Dr. Paul R. Billings has a diverse educational background, beginning at the Webb School of California in the 1960s. He pursued his undergraduate studies at the University of California, Santa Cruz, in 1970 before transferring to the University of California, San Diego, in 1972. While at UCSD, Dr. Billings had the opportunity to work as a student fellow at the Salk Institute of Biological Sciences under the guidance of adviser Dr. Martin Kagnoff. In 1973, he served as a student summer fellow at the American Gastroenterology Association, advised by Dr. Morton Grossman.

In 1974, Dr. Billings graduated summa cum laude from UC San Diego with an Artium Baccalaureatus (AB) Degree in History. He then continued his education at Harvard University, where he pursued medicine and immunology as a recipient of the Medical Scientist Training Grant Fellowship from the National Institutes of Health (NIH) and Harvard University. His research at Harvard earned him the James Tolbert Shipley Prize for best-published research in 1979. That same year, Dr. Billings obtained a Ph.D. in immunology and an M.D. degree.

During his time at Harvard, his Ph.D. supervisor was Baruj Benacerraf, who won a Nobel Prize the following year in 1980.

Following medical school, Dr. Billings began his residency at University of Washington-affiliated hospitals, which he completed in 1982. He then continued as a fellow in medical genetics under the guidance of Dr. Arno Motulsky until 1984. In subsequent years, Dr. Billings held teaching and tutoring positions at renowned institutions such as the University of California, Berkeley, Harvard University, the University of California, San Francisco, and Stanford University.
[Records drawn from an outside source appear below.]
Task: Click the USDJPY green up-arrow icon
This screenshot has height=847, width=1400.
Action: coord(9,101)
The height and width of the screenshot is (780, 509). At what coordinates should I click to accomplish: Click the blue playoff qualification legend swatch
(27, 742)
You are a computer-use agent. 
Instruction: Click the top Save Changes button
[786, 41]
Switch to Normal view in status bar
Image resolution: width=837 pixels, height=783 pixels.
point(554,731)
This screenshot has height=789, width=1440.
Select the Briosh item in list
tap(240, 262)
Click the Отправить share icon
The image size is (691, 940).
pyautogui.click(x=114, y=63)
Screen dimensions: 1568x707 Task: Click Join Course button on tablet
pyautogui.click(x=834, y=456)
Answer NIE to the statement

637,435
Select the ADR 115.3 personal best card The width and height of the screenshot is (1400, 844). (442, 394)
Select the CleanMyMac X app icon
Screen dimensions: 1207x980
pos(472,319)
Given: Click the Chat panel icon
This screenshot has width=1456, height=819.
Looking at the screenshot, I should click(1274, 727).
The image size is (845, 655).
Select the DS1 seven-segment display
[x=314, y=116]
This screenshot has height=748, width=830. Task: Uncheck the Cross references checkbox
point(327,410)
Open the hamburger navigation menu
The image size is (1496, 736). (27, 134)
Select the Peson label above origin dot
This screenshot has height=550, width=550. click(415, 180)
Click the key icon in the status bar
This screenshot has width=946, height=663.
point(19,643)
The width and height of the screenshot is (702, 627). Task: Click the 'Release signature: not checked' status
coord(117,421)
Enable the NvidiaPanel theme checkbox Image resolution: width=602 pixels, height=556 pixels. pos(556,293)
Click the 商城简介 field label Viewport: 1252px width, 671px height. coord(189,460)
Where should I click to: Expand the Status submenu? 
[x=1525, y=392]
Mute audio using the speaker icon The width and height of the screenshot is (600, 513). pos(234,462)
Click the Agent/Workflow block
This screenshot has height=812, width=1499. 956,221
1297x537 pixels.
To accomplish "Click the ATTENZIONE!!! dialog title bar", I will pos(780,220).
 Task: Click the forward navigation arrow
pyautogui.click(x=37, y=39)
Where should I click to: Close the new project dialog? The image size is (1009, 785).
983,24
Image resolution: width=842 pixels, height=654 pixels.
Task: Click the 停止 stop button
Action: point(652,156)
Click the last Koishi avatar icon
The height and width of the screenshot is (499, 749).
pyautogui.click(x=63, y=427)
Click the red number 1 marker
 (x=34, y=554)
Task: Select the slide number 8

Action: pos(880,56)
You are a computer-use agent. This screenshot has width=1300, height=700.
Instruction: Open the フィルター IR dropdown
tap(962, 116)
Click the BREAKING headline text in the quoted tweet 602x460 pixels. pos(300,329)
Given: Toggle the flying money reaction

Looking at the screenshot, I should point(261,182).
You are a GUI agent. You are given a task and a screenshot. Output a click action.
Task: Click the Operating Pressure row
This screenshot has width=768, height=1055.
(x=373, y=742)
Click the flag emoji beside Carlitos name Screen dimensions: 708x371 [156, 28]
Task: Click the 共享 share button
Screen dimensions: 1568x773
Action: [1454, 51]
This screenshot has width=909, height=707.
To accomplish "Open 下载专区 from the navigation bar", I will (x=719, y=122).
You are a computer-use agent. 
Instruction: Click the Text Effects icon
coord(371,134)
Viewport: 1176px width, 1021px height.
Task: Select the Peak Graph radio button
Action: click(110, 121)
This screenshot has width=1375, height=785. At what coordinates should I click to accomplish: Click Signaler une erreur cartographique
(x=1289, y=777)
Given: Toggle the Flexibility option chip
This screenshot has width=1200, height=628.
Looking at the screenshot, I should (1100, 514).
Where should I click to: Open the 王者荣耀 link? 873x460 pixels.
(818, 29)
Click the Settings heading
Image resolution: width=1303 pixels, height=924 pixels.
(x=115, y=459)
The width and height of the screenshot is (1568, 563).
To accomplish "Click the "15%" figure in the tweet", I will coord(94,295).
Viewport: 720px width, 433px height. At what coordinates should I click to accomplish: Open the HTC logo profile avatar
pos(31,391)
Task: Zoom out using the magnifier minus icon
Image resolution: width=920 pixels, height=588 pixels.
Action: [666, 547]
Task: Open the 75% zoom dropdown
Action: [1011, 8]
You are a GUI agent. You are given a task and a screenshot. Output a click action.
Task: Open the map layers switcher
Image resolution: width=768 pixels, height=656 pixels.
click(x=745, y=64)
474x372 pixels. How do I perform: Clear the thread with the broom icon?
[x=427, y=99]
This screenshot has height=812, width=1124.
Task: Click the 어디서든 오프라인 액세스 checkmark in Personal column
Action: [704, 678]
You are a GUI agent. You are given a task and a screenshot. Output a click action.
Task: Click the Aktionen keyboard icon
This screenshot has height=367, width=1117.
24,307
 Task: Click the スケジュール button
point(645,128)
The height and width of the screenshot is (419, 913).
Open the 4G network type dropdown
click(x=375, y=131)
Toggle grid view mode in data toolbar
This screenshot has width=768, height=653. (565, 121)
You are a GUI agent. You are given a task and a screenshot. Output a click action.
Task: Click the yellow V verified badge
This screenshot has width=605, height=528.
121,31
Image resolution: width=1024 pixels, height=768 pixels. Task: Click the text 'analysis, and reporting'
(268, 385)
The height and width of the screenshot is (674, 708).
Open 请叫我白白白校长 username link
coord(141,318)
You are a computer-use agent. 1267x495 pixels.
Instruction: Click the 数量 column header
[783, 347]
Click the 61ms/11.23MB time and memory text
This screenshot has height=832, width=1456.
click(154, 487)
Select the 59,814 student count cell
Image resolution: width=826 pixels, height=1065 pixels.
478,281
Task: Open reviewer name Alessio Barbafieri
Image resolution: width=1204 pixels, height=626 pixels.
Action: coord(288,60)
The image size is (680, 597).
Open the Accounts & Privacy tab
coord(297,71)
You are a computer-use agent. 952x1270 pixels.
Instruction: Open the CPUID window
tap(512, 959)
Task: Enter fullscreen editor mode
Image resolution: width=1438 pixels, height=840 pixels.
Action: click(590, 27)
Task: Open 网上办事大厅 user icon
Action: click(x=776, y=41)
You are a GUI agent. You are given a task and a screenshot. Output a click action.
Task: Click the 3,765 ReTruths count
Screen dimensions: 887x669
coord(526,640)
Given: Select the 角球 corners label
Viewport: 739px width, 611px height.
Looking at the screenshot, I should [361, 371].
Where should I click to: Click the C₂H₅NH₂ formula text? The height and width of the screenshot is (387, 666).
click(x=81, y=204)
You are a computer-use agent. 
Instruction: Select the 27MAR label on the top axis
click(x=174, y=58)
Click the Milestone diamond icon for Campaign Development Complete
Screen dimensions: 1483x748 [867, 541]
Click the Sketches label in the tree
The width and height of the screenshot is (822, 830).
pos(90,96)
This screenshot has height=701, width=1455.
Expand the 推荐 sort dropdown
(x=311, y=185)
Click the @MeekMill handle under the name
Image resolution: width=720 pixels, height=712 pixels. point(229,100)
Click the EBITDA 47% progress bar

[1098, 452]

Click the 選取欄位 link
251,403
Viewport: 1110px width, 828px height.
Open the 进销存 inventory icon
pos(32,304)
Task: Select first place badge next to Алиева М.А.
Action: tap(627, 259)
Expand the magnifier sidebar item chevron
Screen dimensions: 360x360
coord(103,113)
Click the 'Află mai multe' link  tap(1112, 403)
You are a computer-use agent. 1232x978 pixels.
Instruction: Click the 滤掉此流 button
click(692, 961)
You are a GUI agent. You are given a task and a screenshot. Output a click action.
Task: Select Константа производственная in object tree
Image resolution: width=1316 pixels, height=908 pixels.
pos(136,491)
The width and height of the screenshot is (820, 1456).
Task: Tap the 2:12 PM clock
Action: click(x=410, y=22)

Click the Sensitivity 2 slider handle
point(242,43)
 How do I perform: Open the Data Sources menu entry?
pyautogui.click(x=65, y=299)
Dr. Billings’s research focuses on the intersection of ethics and medicine. He explores the societal impact of genetic information and biotechnology, the integration of genomics into healthcare, post-genomic health and identity, molecular biology, immunogenetics, their relationship to cellular differentiation, their application in cancer care, and human stem cell research in clinical medicine. Various organisations have funded his groundbreaking work, including the National Institutes of Health, the Robert Wood Johnson Foundation, and the Council for Responsible Genetics.

==Government positions==
Following is a partial list of Billings' government positions:

- Board Member of the Scientific Advisory Board of the Food and Drug Administration
- Board Member of the Genomic Medicine Advisory Committee at the Department of Veterans Affairs
- Board Member, HHS Advisory Committee, Genetics, Health and Society Office of Technology Assessment, United States Congress
- Contractor 1989 ("Genetic Testing in the Workplace")
- National Institutes of Health (NIH):
  - Special Study Section 1989 ("The Human Genome Initiative")
  - Member of Study Section on Cystic Fibrosis Screening for NIH Genome Center 1991
  - Member of the Special Insurance Task Force on Insurance and Genetics 1991-1993 (NIH/DOE)
  - Chair of NIH Special Task Force on Insurance and Genetic Information's Subcommittee on "Genetic Discrimination" 1991-1993
  - Consultant for NIH/Food and Drug Administration Recombinant DNA Advisory Committee 1999

==Television appearances==

- 60 Minutes – Season 28 Episode 32: Segment "Do You Really Want to Know?" (April 21, 1996)
- Barbara Walters Special: Segment “A Perfect Baby", July 1990
- "GM Foods May be Harmful " Associated Press, October 1999
- The Oprah Winfrey Show
- Today

==Selected publications==

=== Books ===
- Billings P (ed). DNA on Trial: Genetic Identification and Criminal Justice. Cold Spring Harbor Pubs, 1992.